Unilever saw their CSR practices as good for business and kept them as part of the company’s core.
They hired a talented CEO, who worked tirelessly to ingrain himself in the unique Ben & Jerry culture.
Instead of trying to change Ben & Jerry’s, he worked within their moral framework and values to make necessary changes to improve profitability.
This isn’t always the case.
Many companies founded in triple bottom line principles find themselves being purchased by larger corporations.
Organizations who might respect their company values, but not enough to let them hinder profitability.
Chipotle is a great examples of the later.
I highly recommend Bloomberg’s Chipotle chronology and the “How I Built This” with Chipotle founder and CEO Steve Ellis for really interesting views of that relationship.
Responsibilities of Business Owners
It is a myth directors are legally required to put profits first as part of their relationship with shareholders.
But most justifiably believe they must do so.
The Journal of Ethics interviewed 34 directors, all of whom had served on an average of six Fortune 200 boards.
Thirty-one of them said:“They’d cut down a mature forest or release a dangerous, unregulated toxin into the environment in order to increase profits.
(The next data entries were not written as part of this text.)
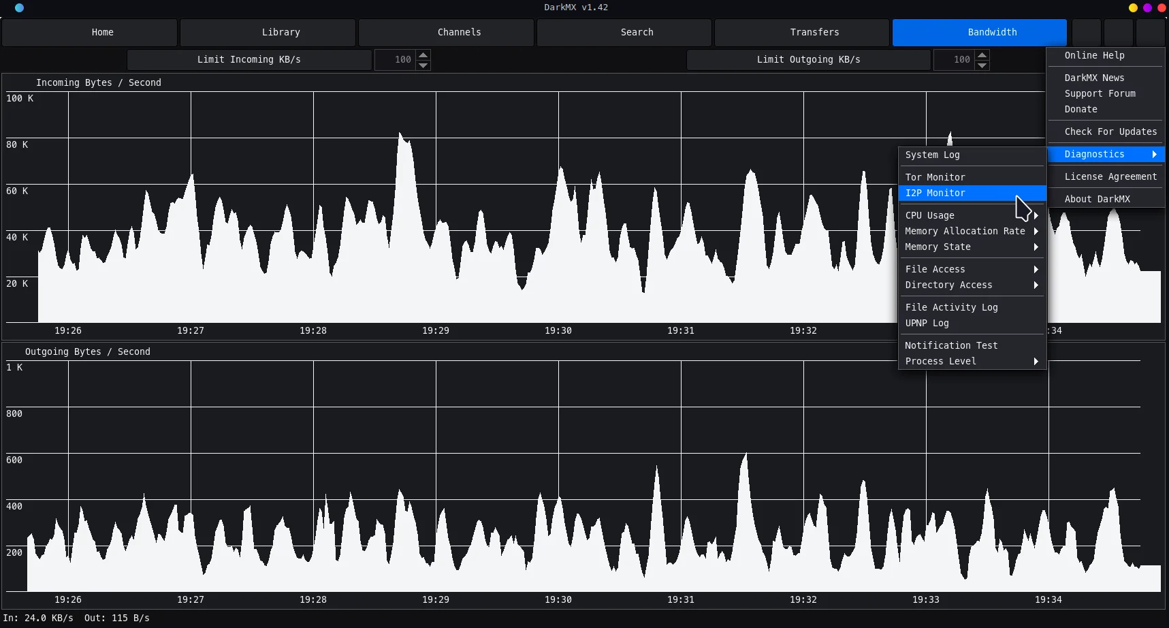Click the incoming limit value field
The height and width of the screenshot is (628, 1169).
(x=395, y=60)
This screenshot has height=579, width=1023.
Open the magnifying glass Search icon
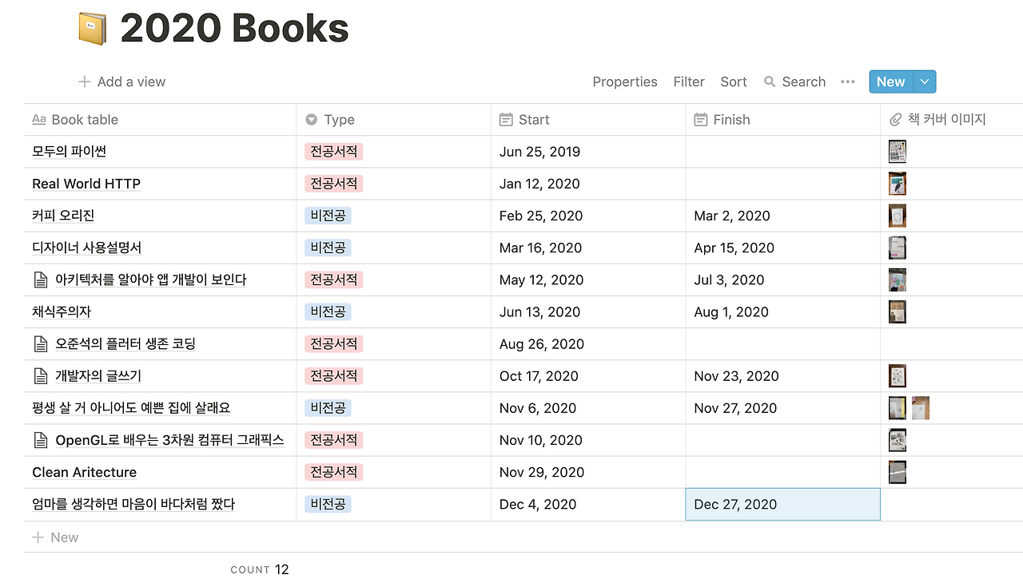click(769, 81)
Whatever they could legally do to maximize shareholder wealth, they believed it was their duty to do.” (Read the full HBR article on this topic).
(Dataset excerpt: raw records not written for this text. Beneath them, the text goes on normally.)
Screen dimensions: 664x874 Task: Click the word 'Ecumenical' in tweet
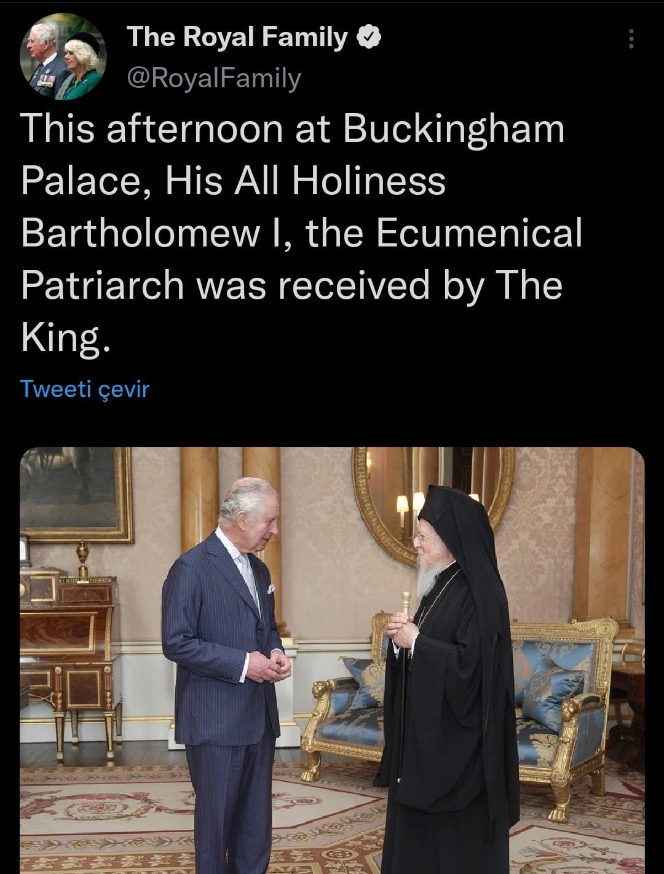pos(478,234)
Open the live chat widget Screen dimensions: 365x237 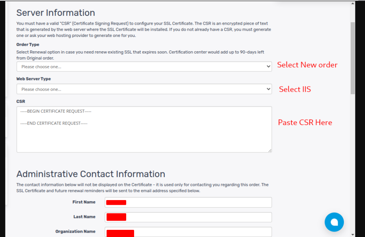(334, 222)
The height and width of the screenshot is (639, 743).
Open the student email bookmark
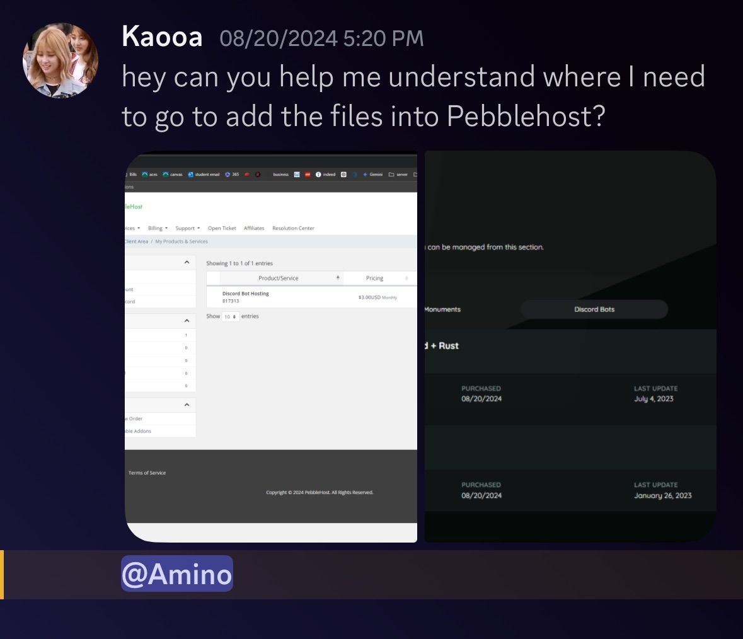(x=204, y=175)
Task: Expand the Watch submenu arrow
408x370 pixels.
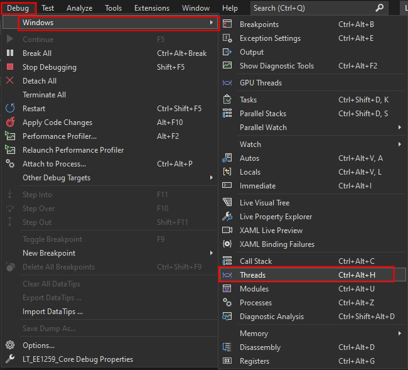Action: click(400, 144)
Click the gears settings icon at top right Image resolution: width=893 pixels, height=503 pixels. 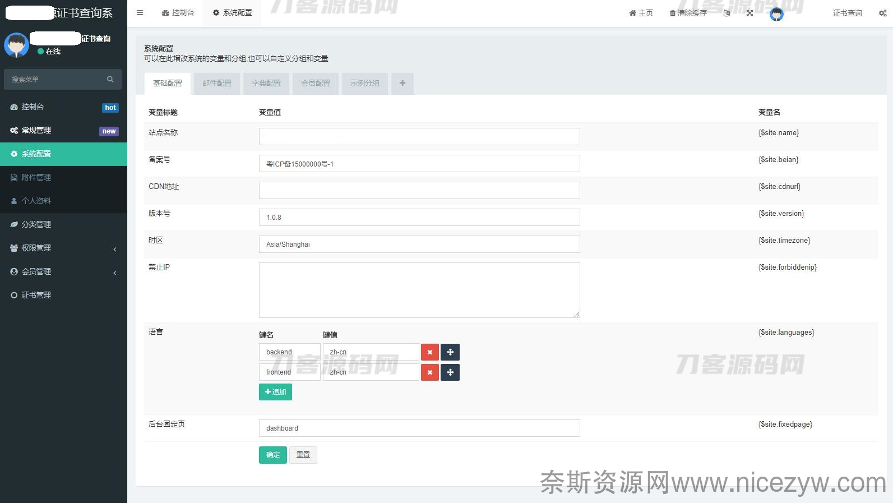pos(882,13)
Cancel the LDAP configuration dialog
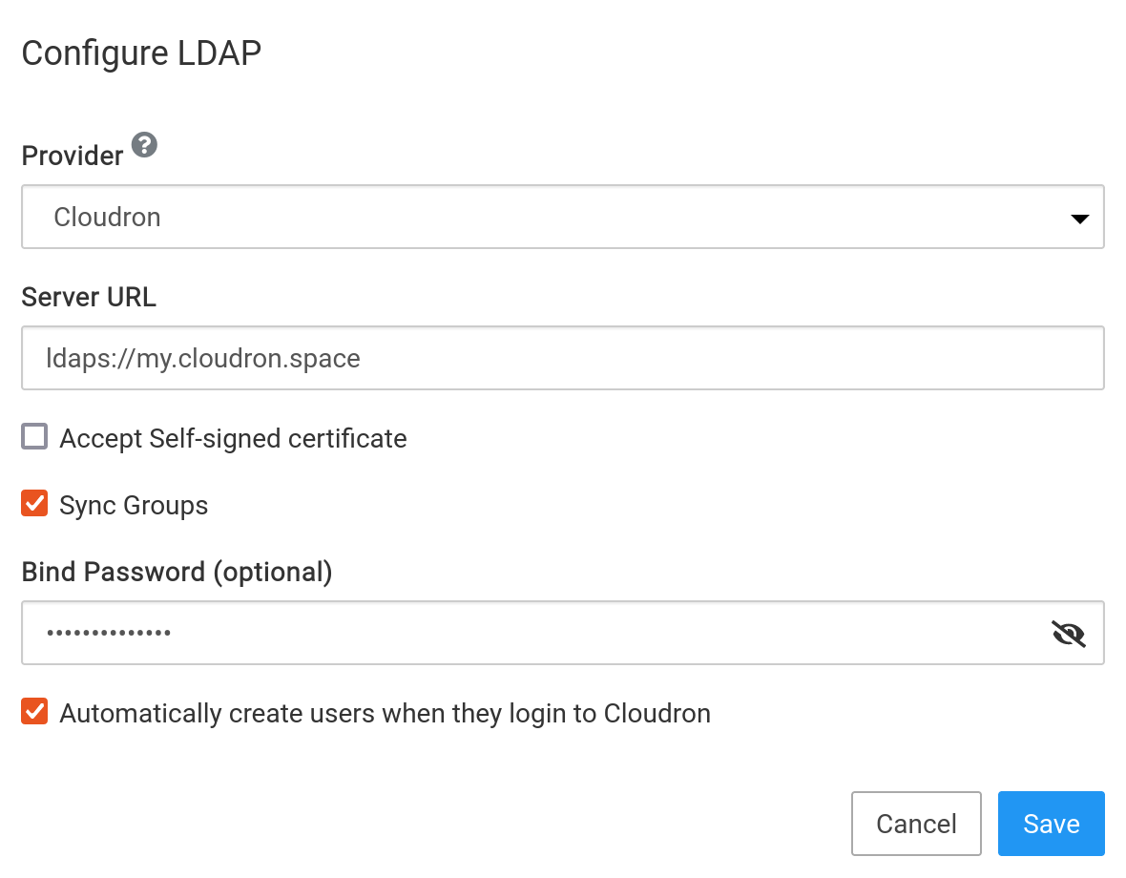This screenshot has width=1126, height=878. [916, 824]
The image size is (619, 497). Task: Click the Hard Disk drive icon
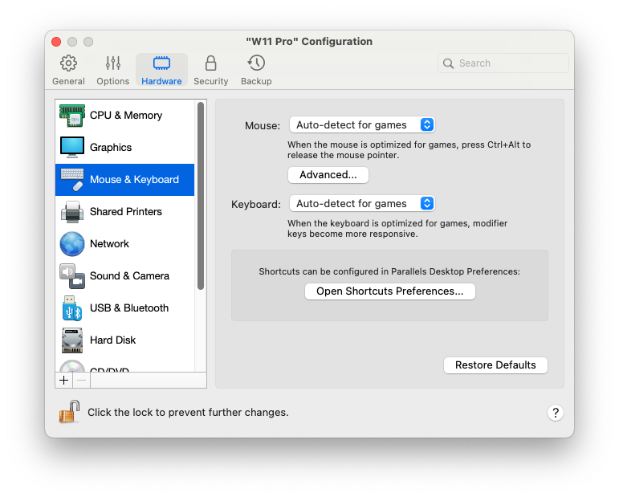click(x=72, y=340)
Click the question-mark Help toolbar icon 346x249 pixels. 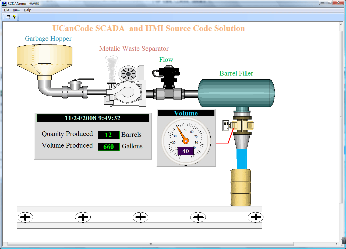click(x=14, y=17)
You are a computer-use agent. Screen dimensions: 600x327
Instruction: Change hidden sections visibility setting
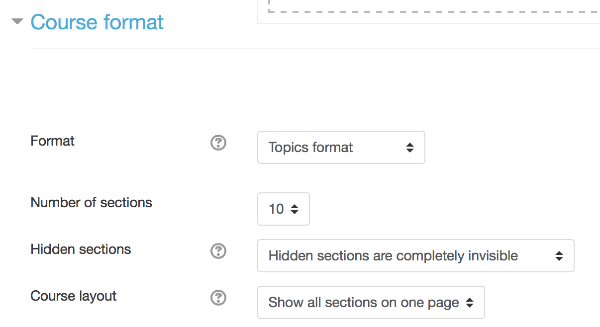coord(415,255)
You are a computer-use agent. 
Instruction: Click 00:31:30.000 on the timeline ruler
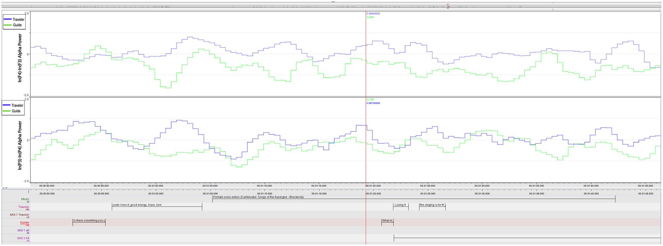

As an altruistic Aquarian soul (and avid environmentalist), that stat absolutely blew my mind.
Sad and scary.
Every business leader deals with professional ethics, in big ways and small.
You might not be a multibillion dollar or public company.
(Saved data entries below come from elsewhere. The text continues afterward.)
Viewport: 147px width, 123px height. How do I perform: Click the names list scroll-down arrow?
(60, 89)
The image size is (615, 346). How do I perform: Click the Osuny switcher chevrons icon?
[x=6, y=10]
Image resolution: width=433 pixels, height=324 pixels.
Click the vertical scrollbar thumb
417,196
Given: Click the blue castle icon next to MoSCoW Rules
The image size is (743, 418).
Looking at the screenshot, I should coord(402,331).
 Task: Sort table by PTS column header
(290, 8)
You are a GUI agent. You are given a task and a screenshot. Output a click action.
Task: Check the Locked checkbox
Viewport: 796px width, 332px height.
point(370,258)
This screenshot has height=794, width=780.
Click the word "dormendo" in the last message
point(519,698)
Communications professionals are tasked with ethical responsibilities due to our role in communicating, translating, and distributing information:
- It might be in choices you make with clients.
- Employee conduct.
- Authenticity in messaging or tactics.
- Or a variety of other issues that pop-up in unexpected places and ways.
Challenge Yourself to Be Ethical
Professional ethics isn’t just a defensive game.
It can also be an offensive, proactive one.
And that’s a role we are extremely lucky to be able to play as communications pros.
We can (and should) do this internally:
- Through the culture and team of our organization.
- Through the people we choose to work with
- Our roles as mentors for other communications professionals.
Choose Your Clients Based on Your Values
One of the first things we have our clients do as we work with them to build or grow their communications businesses is outline in VERY clear detail who they will and will not work with.
Support the people and companies who support your values.
As communicators, we can help organizations we believe in be successful.
Our strategies support their ability to effectively tell their story, build passionate communities around their missions (not just their products), and make their values a part of their success.
Likewise, as business leaders or agency owners, we can choose a team of people to work with who echo those values. Both in who they are and their actions.
A few weeks ago I had the opportunity to connect with the crew from RTBIQ.
It was clear from our first discussion they put their values at the very forefront of every decision they make.
Professional Ethics for Communications Pros
Professional ethics is a crucial part of our job as communications leaders.
Mindfulness around how we approach and deal with ethical issues is important to keep at the forefront of how we operate.
As communicators, we have great power, which also means we have great responsibility <insert Spiderman cameo>.
How do you make ethical decisions and your values part of your daily work?